McFerrin’s ambidextrous production of both synthesized and real instruments initially impresses. In “The Antidote” there’s a moment where silky woodwind loops, fizzles and melts away into a muddy synth puddle so organically you can picture the clarinet liquefying around vocalist Nai Palm’s slippery deliverance. On opener “Postpartum”, cymbal swells and slow-burning synths exercise McFerrin’s restraint as much as his ability to release it at the right moment, whilst the rhythmic mix on “Degrees of Light” feels agonised over; every tone carefully constructed and infinitely precious.

Perhaps it’s McFerrin’s fear of creating a record that - unlike his improvised live music - will exist forever. With only a couple of tracks released since 2006’s Broken Vibes EP, interviews with McFerrin years back discuss Early Riser as if it were finished, only for it to be pushed back. This album has been a long time coming, but tracks like “Florasia” quickly make you forget anything but the music.
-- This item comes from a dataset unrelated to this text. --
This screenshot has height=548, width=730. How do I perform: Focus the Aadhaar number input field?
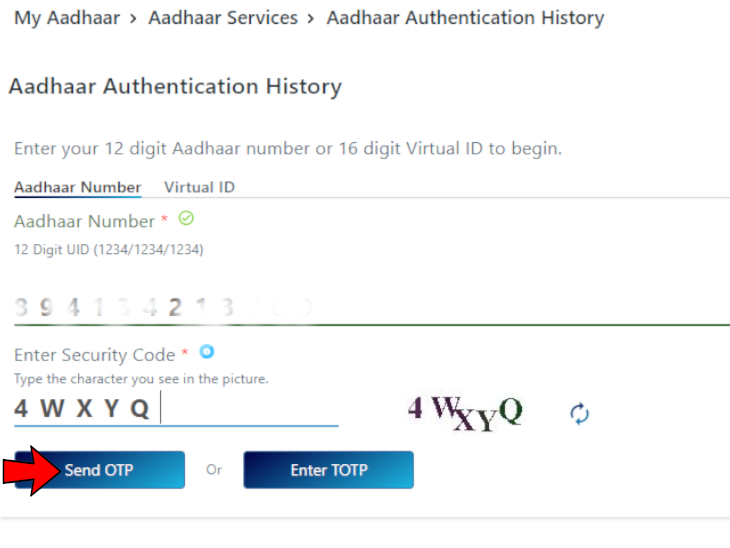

An unreserved love song that oozes classic soul with pride, McFerrin’s own vocal grounds “Florasia” with the kind of timeless glaze that his electronic contemporaries rarely pull off, or don’t commit the years to get right.

Then there’s moments which hold a stark contrast to this perfectionism. Improvisation cuts through the Glasper/Thundercat-featuring “Already There” and the “Visible” part of “Invisible/Visible”, whilst several haphazard electronic ditties extend the tracklist more than the running time. These risk giving off a sense of impatience rather than musical merit; the Karriem Riggins-esque stutter of “4AM” another cornerstone McFerrin needed to acknowledge, yet struggled to fit in.

Some tracks own their minutes effortlessly (“Decisions”, for instance); but others feel disjointed. At times there’s a lack of direction to Early Riser that stems from McFerrin’s own spinning compass of genres and instruments, but there’s also such concentrated brilliance in individual tracks to push Early Riser over and above just being another Brainfeeder release. What excites most is that we’re only getting a slither of what Taylor McFerrin has to offer with this album. The album was not created lightly, and by no means deserves to be skimmed, but there’s a diversity and thirst within this album that stands to keep Early Riser remembered for some time, and will no doubt lead McFerrin to achieve the same.